> _Activity_: Skip the pictures and repeat each line of the data exactly.

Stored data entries

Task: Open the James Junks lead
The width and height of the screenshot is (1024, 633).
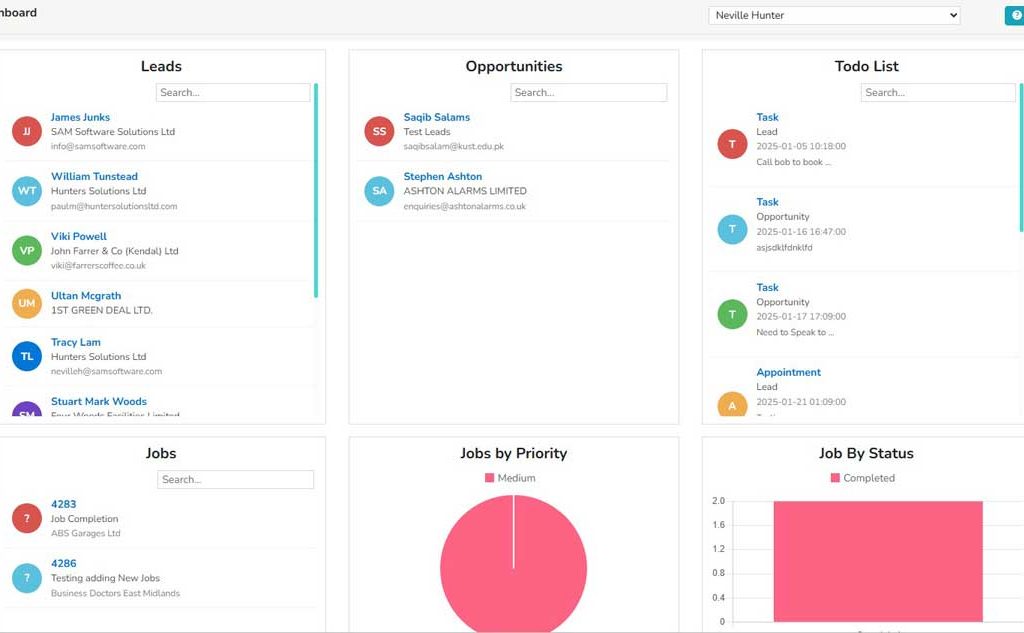Action: 78,117
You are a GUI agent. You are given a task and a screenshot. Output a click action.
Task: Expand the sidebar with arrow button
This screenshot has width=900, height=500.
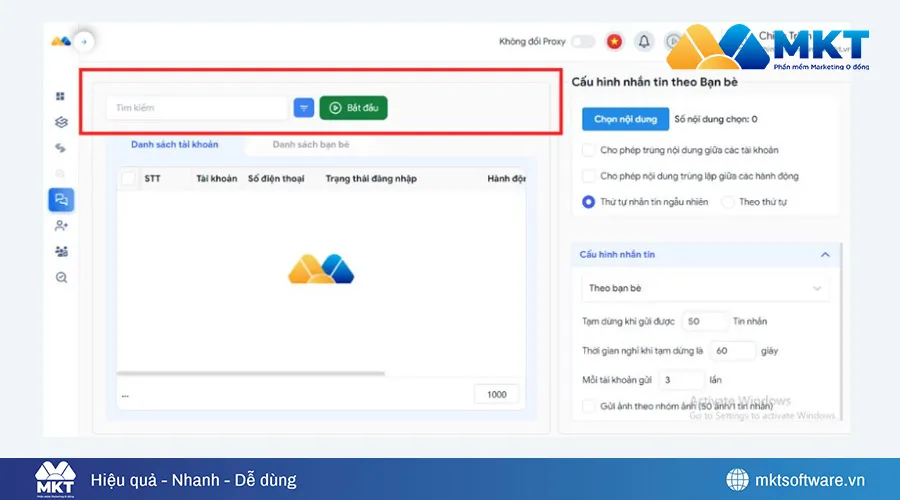click(x=84, y=41)
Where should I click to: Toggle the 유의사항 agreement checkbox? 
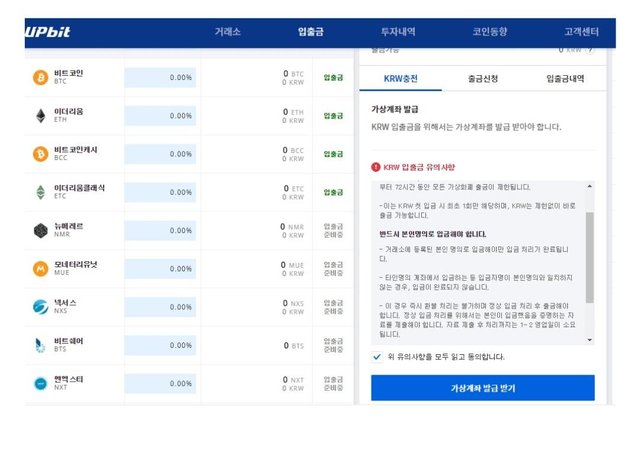click(x=377, y=356)

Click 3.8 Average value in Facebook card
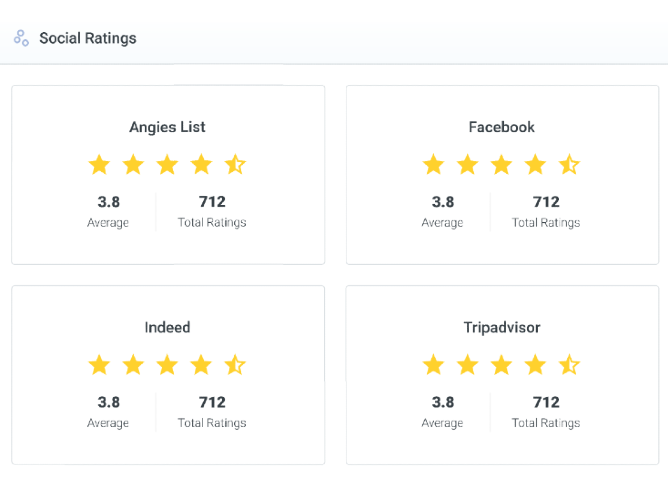coord(443,202)
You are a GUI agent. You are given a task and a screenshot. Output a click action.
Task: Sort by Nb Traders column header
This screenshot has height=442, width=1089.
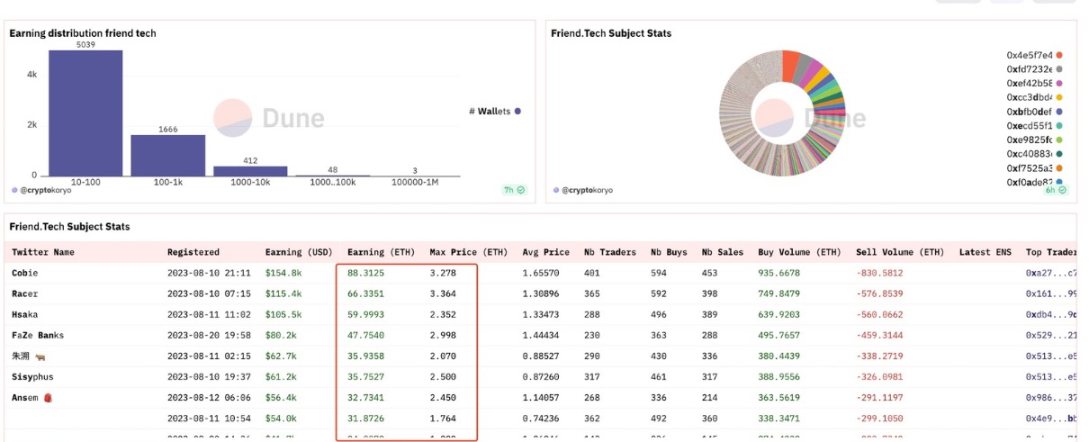click(x=609, y=252)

> _Answer to this problem_:
Task: Open the James Junks lead
The width and height of the screenshot is (1024, 633).
Action: 78,117
You are a GUI agent. You are given a task and a screenshot. Output a click action.
Task: Expand the sidebar with arrow button
This screenshot has width=900, height=500.
click(x=84, y=41)
Where should I click to: Toggle the 유의사항 agreement checkbox? 
click(x=377, y=356)

Click 3.8 Average value in Facebook card
coord(443,202)
You are a GUI agent. You are given a task and a screenshot. Output a click action.
Task: Sort by Nb Traders column header
This screenshot has height=442, width=1089.
click(x=609, y=252)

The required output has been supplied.